11. The method of claim 10, wherein the forming of the metal layer includes plating the surfaces of the second wiring portion using a metal different from a metal included in the first wiring layer, and

the metal layer is formed on the upper surface and side surfaces of the second wiring portion by the plating.

12. The method of claim 11, wherein the metal included in the first wiring layer includes copper (Cu), and

the metal different from the metal included in the first wiring layer includes nickel (Ni).

13. The method of claim 10, wherein the forming of the cavity includes processing the second insulating layer by blasting, and

the metal layer formed on the upper surface of the second wiring portion is removed by the blasting.

14. The method of claim 13, wherein the removing of the metal layer includes etching the metal layer formed on side surfaces of the second wiring portion.

15. The method of claim 10, further comprising, before the forming of the metal layer:

forming a second wiring layer on a lower surface of the first insulating layer; and

forming a first via layer penetrating through the first insulating layer to connect the first and second wiring layers to each other.

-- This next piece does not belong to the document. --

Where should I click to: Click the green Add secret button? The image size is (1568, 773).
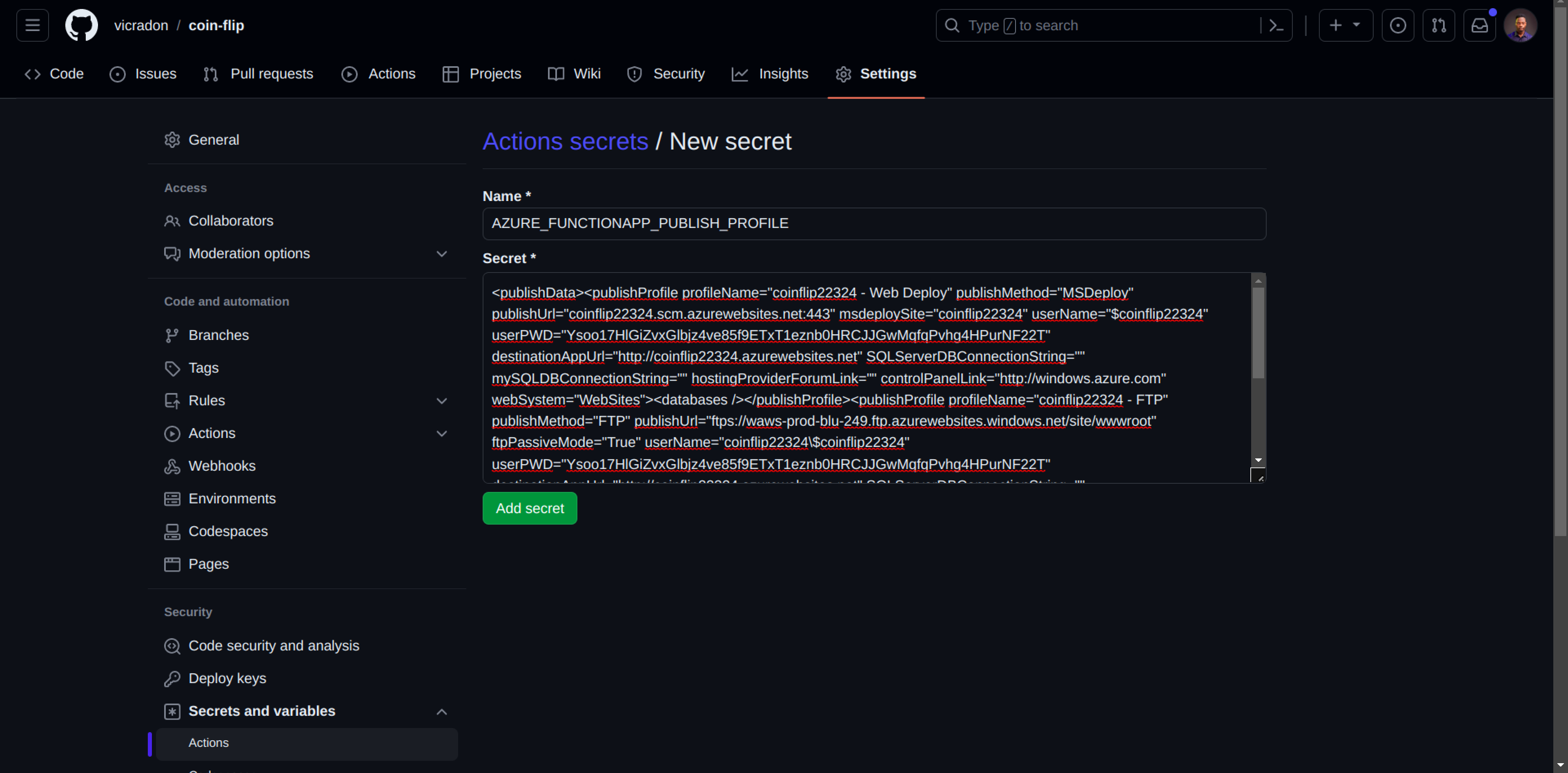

16. The method of claim 15, further comprising, after the forming of the metal layer:

forming a third insulating layer covering the second wiring layer on the lower surface of the first insulating layer;

forming a third wiring layer on an upper surface of the second insulating layer;

forming a second via layer penetrating through the second insulating layer to connect the first and third wiring layers to each other;

forming a fourth wiring layer on a lower surface of the third insulating layer; and

forming a third via layer penetrating through the third insulating layer to connect the second and fourth wiring layers to each other.

17. The method of claim 16, further comprising, before the forming of the cavity:

forming a first passivation layer covering the third wiring layer on the upper surface of the second insulating layer;

forming a second passivation layer covering the fourth wiring layer on the lower surface of the third insulating layer; and

forming a through hole in the first passivation layer to expose the upper surface of the second insulating portion.

18. A printed circuit board comprising:

a first insulating layer;

a second insulating layer disposed on the upper surface of the first insulating layer, having a cavity extending from the second wiring portion, and including a first insulating portion in contact with the first wiring portion and a second insulating portion disposed in a region of the cavity and spaced apart from the second wiring portion.

19. The printed circuit board of claim 18, wherein the cavity penetrates through a portion of the second insulating layer in a thickness direction of the printed circuit board, and

a side surface of the first insulating portion is exposed from the cavity.

20. The printed circuit board of claim 18, wherein the first insulating portion has a step difference from the second insulating portion.

21. The printed circuit board of claim 18, further comprising:

a third wiring layer disposed on an upper surface of the second insulating layer; and

a second via layer penetrating through the second insulating layer to connect the first and third wiring layers to each other.

22. The printed circuit board of claim 21, further comprising:

a passivation layer disposed on the upper surface of the second insulating layer to cover the third wiring layer, and having a plurality of openings exposing at least portions of an upper surface of the third wiring layer, respectively; and

wherein the passivation layer has a through hole connected to the cavity.